Book 2 -Dragonfly in Amber Part I

Saturday, March 11th, 2017- Scott was getting settled in with Dragonfly in Amber, the second book in the Outlander series by Diana Gabaldon.  Once again, if you don’t want spoilers please stop reading! You’ve been warned. The second book is their trip to France, finding the Bonnie Prince,  and trying to stop the Battle of Culloden. The first text came at 6:36PM. ” So now I know Jamie dies in that battle and the Randall’s move to America. Also I think that woman that wants to marry the historian dude is Geillis Duncan, but I’m not positive.” Well that theory thoroughly confused me as I thought he was speaking about Brianna, Jamie and Claire’s daughter. He wasn’t. He was talking about Fiona, the housekeeper of the Wakefield estate. She’s the granddaughter of Mrs. Graham which was the caller for the ritual performed at the Standing Stones. I was also shocked by the idea that a man reading this book would think Jamie was dead. No woman would dare to believe that! Jamie is the backbone of this novel. He’s every woman’s dream man. No way that character would die in an eight+ book series, at least certainly not in book one. I don’t think any woman reading this novel would have accepted his “death” like Scott did. But we moved on because I didn’t want to make too much a fuss about how he was just willing to believe Jamie dead. ” She (Claire) wanted to find Geillis. I wonder what the hell she’d say to her? You haven’t met me but you’re going to go back in time and be burned as a witch! And I will almost too?  I just don’t know what she’ll say or do.
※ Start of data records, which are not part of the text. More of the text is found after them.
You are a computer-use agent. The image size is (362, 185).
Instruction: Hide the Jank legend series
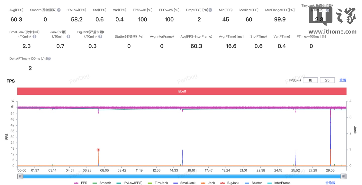[208, 183]
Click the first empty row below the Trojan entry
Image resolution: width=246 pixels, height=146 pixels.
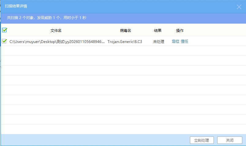(x=123, y=51)
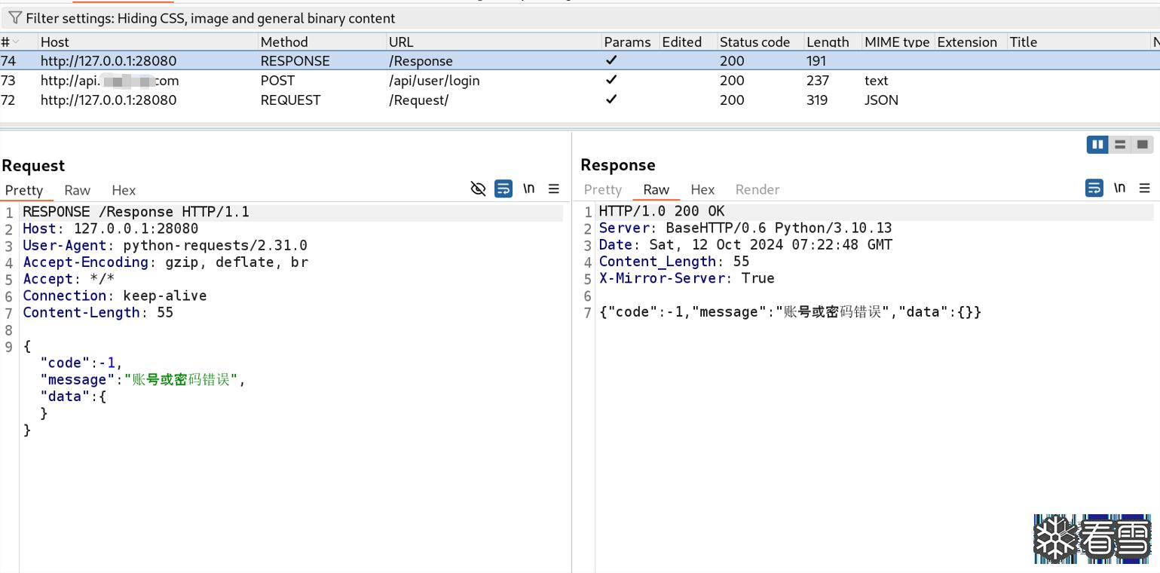Show non-printable \n characters in Request
Viewport: 1160px width, 573px height.
pos(529,188)
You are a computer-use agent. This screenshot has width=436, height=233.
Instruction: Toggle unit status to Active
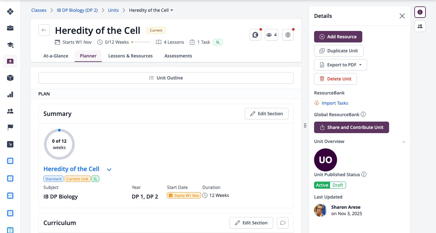322,185
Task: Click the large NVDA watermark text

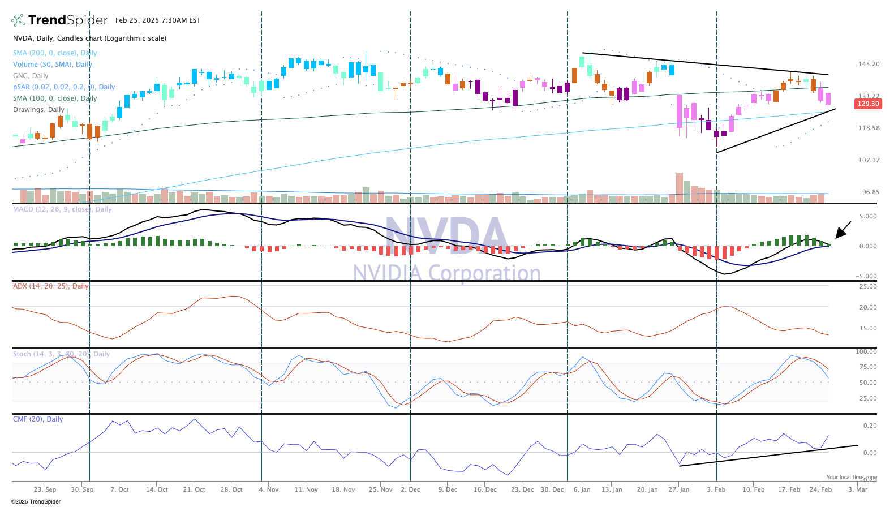Action: pos(446,237)
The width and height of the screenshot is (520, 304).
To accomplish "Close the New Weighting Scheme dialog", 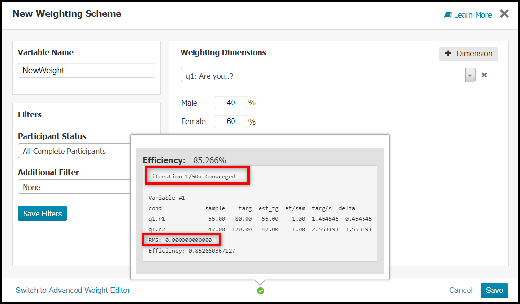I will [x=504, y=14].
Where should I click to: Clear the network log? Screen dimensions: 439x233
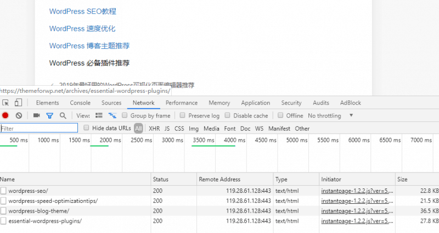click(19, 116)
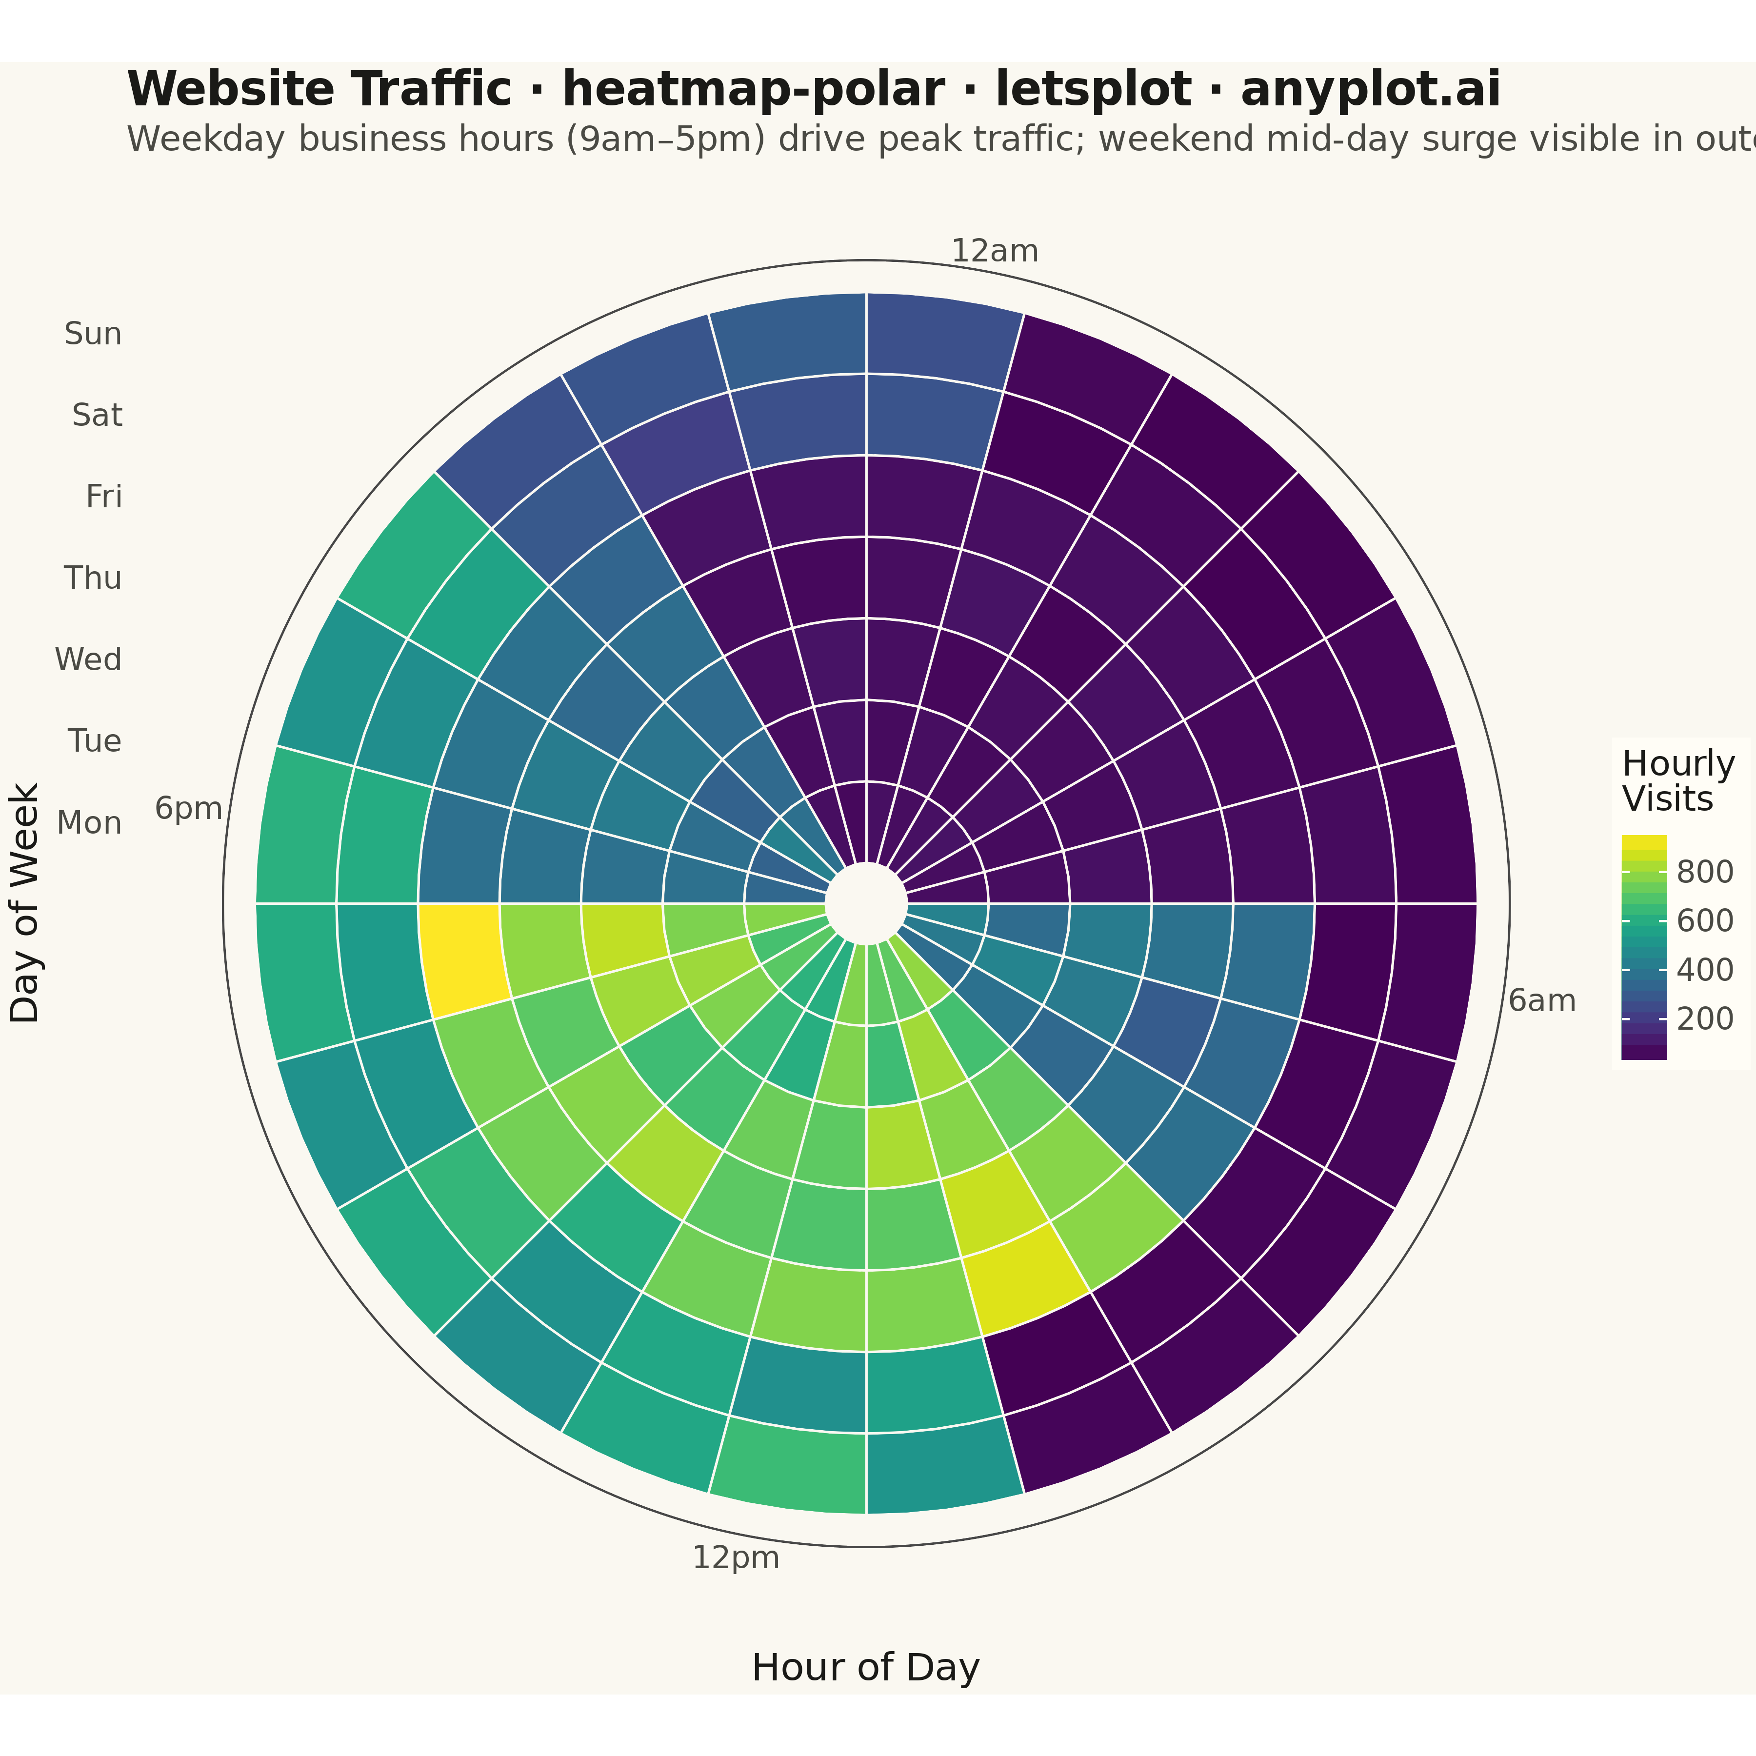
Task: Click the Sun day label
Action: click(94, 334)
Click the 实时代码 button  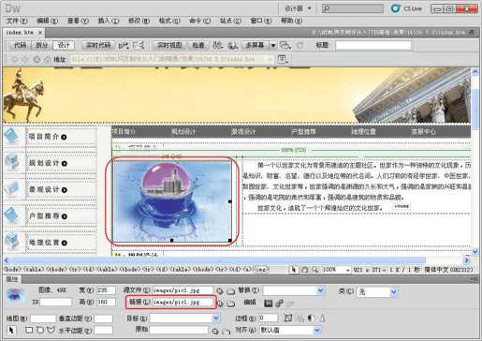pos(98,45)
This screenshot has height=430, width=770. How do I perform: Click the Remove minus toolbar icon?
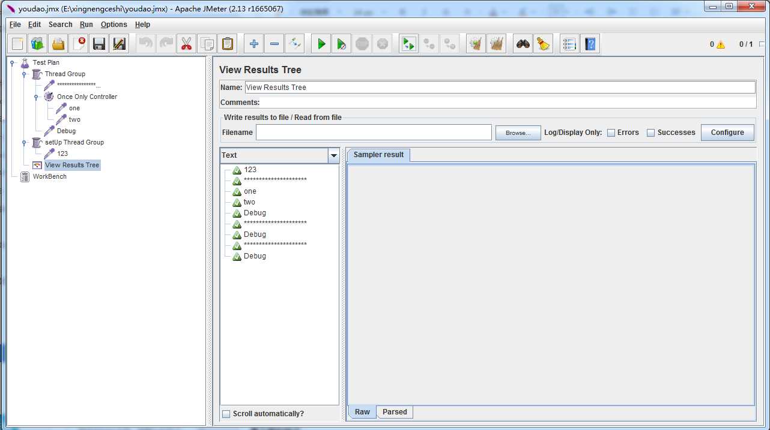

And I don’t think Geillis ever gave any hint she had actually met Claire. Just that she knew Claire was also from the future. ” After we discussed what we would say to try and convince someone of such a thing while all the while trying to not come off as insane, we gave up. We moved on to another character. Black Jack Randall. “I think he must not have actually been trampled at the prison. His gravestone had the 1746 date.” So let me get this straight…Scott thinks it can be pretty easy to kill a good guy in a book but he instantly distrusted the death of a bad guy?! A bad guy that was trampled by a herd of cattle. That’s man brain for you! In a romance novel…if the villain can survive a few “deaths”, you can bet your vagina that the lead man will!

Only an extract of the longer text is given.